Dave: I think so. For me it was always the opening track of this album. Its’ funny, I always have the opening and the closing song. “What You Leave Behind” was the last song and “Put The Top Down” was the first. Now what happens in the middle, who knew lol? But yeah it’s a song that’s there to remind us that even if you don’t have a convertible, you can still put the top down on your own life. That means basically remembering you don’t have to be so serious. You can relax with it and enjoy whatever you’re doing. It’s about being present and showing up in that moment of your life, and in that moment whatever you’re doing to make the most of it.

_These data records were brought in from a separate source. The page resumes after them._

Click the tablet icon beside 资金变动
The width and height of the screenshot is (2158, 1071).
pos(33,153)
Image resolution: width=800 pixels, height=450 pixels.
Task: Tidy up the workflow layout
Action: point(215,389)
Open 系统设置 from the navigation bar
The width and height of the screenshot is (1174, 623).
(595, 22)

SJM: You and Boney James play soprano and tenor sax in perfect agreement on “When Will I Know For Sure”. In listening to this track and looking at the name, are you seeking an answer to something yet unanswered?
Dave: In my own life my journey is about being comfortable; increasingly more comfortable with not having answers, and being okay with that. I mean we all want to know we want to know what’s happening today, tomorrow, next week, Thursday and a year from Thursday. And I think part of it is just getting to a certain age where you realize that free choice is there and it’s important, but in the end you don’t have that much control of our lives. All that we do have control over is how we think and feel about the things that happen in our lives. So not knowing, yeah that’s not a great thing; of course you want to know. But if you can get to a point where you think alright, I’m just going to enjoy this place of not knowing and whatever that brings, there’s a calmness and comfort that comes from getting okay with that; whatever that means for people.
SJM: You do the vocals on the Burt Bacharach hit, “This Guy’s In Love With You”. This was a first for you correct?
Dave: I did vocals a long time ago, but this is the first time in this modern era and I’m proud of it but I want you to know that the great singers of our world shouldn’t be worried about me lol. But I did enjoy it and it was a very important message for me to have on this album.
SJM: Was there any significance, concern or difficulty on your part in choosing this particular song as your vocal debut in this era as you said, especially since your coming out in 2004? Were there any reservations in doing this song, and also how was it working with the musical icon, Herb Alpert?
Dave: That’s why I chose this song. That’s why I sang it because I heard it with new ears. I heard it as a new anthem, a soft anthem for love of every kind. This is not a time, when so much hate and so much fear is being thrown at us from every angle, to start putting fences on what kind of love is okay. And equality, marriage equality in this particular case, is a super important thing. It’s important to me as a gay man that I should have the same rights as anybody to love who I want to love, and be afforded the rights that’s associated with that. So It’s a personal statement saying this is what I want to put out there to the world. I want to put more of these messages to combat the messages that are out there every day kind of freaking people out. So that’s why I sang it; that’s why it’s on the album and why it’s on an album specifically called “Hello Tomorrow”. As far as that issue is concerned, tomorrow is right now! The train has left the building baby (laughter by both).
Dave announced to SJM that Dana Glover had just walked into his office for an appointment, and we cut this interview short. Nevertheless, the Cd is filled with more great music. From “Getaway” which features the vocal talents of Jonathan Butler and Sheila E on percussions to, “Think Big”, that is fun, upbeat, jazz and delivers everything musically that we need. Pay close attention to “Whisper In your Ear”. It urges us to stop, be quiet and listen. You’ll even notice that there are soft murmurs throughout the song. Closing out the Cd is “What You Leave Behind” which is a quiet, peaceful and fitting tribute to both former Concord Executive Hal Gaba, and Dave’s and everyone’s beloved Wayman Tisdale.